Incentive programs are an easy way to keep students motivated over the summer months. In our FFA chapter, we keep track of summer participation in activities. Students are rewarded when school resumes, and this gives them something to transition back into the school year. Planning an activity at the beginning, middle and end of the summer can help “bookend” leadership development and keep students thinking throughout the summertime.

An easy way to help an already busy student is to have them work with the activities they already have planned for the summer. Involvement in 4-H, youth groups and sport activities are all excellent ways that students can continue using their leadership skills without adding to their busy schedule. As an advisor, we can help teach students to use their leadership skills in these other organizations so they get more hands-on experience in developing their own personal leadership.

5. How can you build leadership development into SAE visits?

For this one, I come back to SAE mentoring programs as an excellent way to achieve leadership development during SAE visits.

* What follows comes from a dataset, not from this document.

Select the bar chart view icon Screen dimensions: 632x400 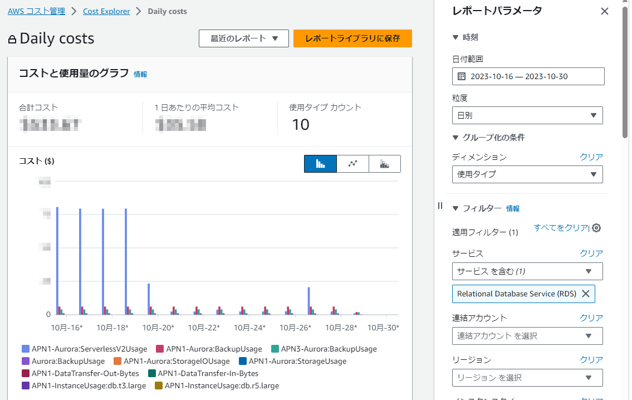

Older FFA members can mentor younger members, 4-Hers, brothers and sisters with similar projects or SAEs. By promoting this interaction during visits, an advisor can see the progress in FFA members over the summertime. This information can be tracked in record book or SAE packets.

Meeting with the student and their parents or a boss regarding specific LK precepts also provides opportunities for leadership development. For example, decision making is one precept that is very important. Student progress can be tracked over the summer while being tied into your curriculum and use of LK.

6. How do you encourage students to participate in summer officer retreats, SAE visits, fairs, camps, etc.? What percentage of your students participate in some sort of summer agriculture-related leadership activity?

Our chapter has a point incentive program. The more activities a student participates in during the summer, the larger the reward at the end of the year. As an example, SAE visits are related to the student’s grade for the upcoming year, and next year’s grade begins the day after school lets out. This helps keep them motivated and accountable throughout the summer. In addition, our officers are required to sign a contract for their participation. If an officer misses an important activity, it can be grounds for removal from office.

As far as percentages for student participation, 100 percent of our officers participate in the officer retreat, 65 to 70 percent of our students participate in SAE visits and/or fairs and 90 percent of our students participate in a summer recruitment event.

7. How does keeping leadership development a priority through the summer help when the students come back to school in the fall?

Keeping leadership development a priority makes the transition into fall activities easier. This also helps the excitement level of students when they come back to school. They have high expectations for themselves and their chapters. By setting high expectations, the school year will have an established starting point and things will move forward at a quicker pace. That being said, it’s important for us as advisors to provide students with the tools and support to succeed in all of their events and activities throughout the summer.